* Document
----

A search using .... ground rod resistance earth .... on www.google.com produced the following useful sites

http://www.ees-group.co.uk/downloads/LEC-Green-%20Grounding%20Manual.pdf
....... good on theory, modification of soil with salts ( NaCl, table salt ), and multi-rod spacing
http://www.eng-tips.com/viewthread.cfm?qid=21381&page=8
....... interesting, to an extent surface area should make a difference, one person claims 1 ohm
http://www.hubbellpowersystems.com/powertest/tips_news/pdfs_best/05-2002.pdf
....... some theory, values, errosion of rod, galvanized
http://www.www.mikeholt.com/codeforum/ultimatebb.php?ubb=get_topic;f=18;t=004764
....... several different contributers, a question on worms getting fried
http://www.msha.gov/S&HINFO/TECHRPT/GROUND/GROUNDRE.HTM
....... gov report, tough to get as low as 5 ohms, good discussion on how to
....... measure rod to ground resistance


My conclusion from all this is that:

It is on average tough to get down to 5 ohms resistance to earth ground thru a single ground rod. This in my opinion is nowhere low enough to do much for reduction of ground noise. Thus, do not use or expect any great benefit from supplementary ground rods at CNC machines.

Thus, use heavy copper wire or bus bars for a ground system. I think you need to look at dc resistance more in the range of 0.01 to 0.001 ohms for this ground system. Inductance of the ground system will probably be dominate for high frequency noise ( 10 kH to 100 kH ). Let's make a wild guess on inductance at 30 microhenrys ( inductive reactance = 2 * Pi * f * L ), at 10 kHz this is 3.77 ohms, and at 100 kHz it is 37.7 ohms. On one of our machines I have measured 0.2 amp rms safety ground current under very light load (engraving). Thus you can see that inductance can be very important. The reason for wanting low dc resistance is to keep voltages low when someone shorts a hot wire to the machine and causes hundreds of amps of short circuit ground current.

Or use isolated means, like optoisolators, to communicate RS232 to the CNC and use the minimum safety ground required by code.
===========================================

Why is a DIRECT RS232 to RS232 connection risky?

----

* Prompt 1
Print the part of the grounding post starting with "Or use isolated" and going on through "RS232 connection risky?", word for word.

* Dataset excerpt
----

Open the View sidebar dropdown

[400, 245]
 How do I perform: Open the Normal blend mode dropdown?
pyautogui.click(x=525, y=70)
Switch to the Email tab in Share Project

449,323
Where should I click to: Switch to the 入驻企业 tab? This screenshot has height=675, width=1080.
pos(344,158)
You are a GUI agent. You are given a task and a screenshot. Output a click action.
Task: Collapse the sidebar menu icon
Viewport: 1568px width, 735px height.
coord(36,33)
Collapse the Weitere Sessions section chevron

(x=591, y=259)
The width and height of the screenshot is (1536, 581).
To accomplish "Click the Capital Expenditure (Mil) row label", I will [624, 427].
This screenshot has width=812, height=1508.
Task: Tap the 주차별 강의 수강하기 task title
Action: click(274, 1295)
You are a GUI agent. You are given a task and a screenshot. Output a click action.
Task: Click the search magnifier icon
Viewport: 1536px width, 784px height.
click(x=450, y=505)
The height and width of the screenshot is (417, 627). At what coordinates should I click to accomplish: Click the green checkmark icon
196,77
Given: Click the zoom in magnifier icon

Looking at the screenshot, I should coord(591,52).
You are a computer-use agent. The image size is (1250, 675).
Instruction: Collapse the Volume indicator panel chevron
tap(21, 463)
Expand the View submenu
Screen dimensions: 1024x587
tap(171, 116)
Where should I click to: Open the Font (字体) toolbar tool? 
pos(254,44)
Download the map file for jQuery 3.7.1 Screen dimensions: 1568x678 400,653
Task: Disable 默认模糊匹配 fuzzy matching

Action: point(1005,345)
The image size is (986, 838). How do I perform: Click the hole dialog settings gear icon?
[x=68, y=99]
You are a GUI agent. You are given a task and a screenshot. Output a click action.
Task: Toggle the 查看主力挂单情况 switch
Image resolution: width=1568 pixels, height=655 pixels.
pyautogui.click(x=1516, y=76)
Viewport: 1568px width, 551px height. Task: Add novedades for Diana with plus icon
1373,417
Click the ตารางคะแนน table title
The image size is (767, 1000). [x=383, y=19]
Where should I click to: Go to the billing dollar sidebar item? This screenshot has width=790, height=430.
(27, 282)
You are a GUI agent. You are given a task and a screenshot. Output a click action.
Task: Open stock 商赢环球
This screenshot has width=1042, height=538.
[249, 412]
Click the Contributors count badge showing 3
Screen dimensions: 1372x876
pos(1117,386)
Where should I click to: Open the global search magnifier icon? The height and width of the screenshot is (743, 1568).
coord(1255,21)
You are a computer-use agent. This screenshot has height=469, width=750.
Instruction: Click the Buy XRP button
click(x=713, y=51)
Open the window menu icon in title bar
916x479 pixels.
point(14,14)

----

* Prompt 2
Output the records verbatim from their first line through the line with "tap(21, 463)", and nothing else.

* Answer 1
Or use isolated means, like optoisolators, to communicate RS232 to the CNC and use the minimum safety ground required by code.
===========================================

Why is a DIRECT RS232 to RS232 connection risky?

* Answer 2
Open the View sidebar dropdown

[400, 245]
 How do I perform: Open the Normal blend mode dropdown?
pyautogui.click(x=525, y=70)
Switch to the Email tab in Share Project

449,323
Where should I click to: Switch to the 入驻企业 tab? This screenshot has height=675, width=1080.
pos(344,158)
You are a GUI agent. You are given a task and a screenshot. Output a click action.
Task: Collapse the sidebar menu icon
Viewport: 1568px width, 735px height.
coord(36,33)
Collapse the Weitere Sessions section chevron

(x=591, y=259)
The width and height of the screenshot is (1536, 581).
To accomplish "Click the Capital Expenditure (Mil) row label", I will [624, 427].
This screenshot has width=812, height=1508.
Task: Tap the 주차별 강의 수강하기 task title
Action: click(274, 1295)
You are a GUI agent. You are given a task and a screenshot. Output a click action.
Task: Click the search magnifier icon
Viewport: 1536px width, 784px height.
click(x=450, y=505)
The height and width of the screenshot is (417, 627). At what coordinates should I click to accomplish: Click the green checkmark icon
196,77
Given: Click the zoom in magnifier icon

Looking at the screenshot, I should coord(591,52).
You are a computer-use agent. The image size is (1250, 675).
Instruction: Collapse the Volume indicator panel chevron
tap(21, 463)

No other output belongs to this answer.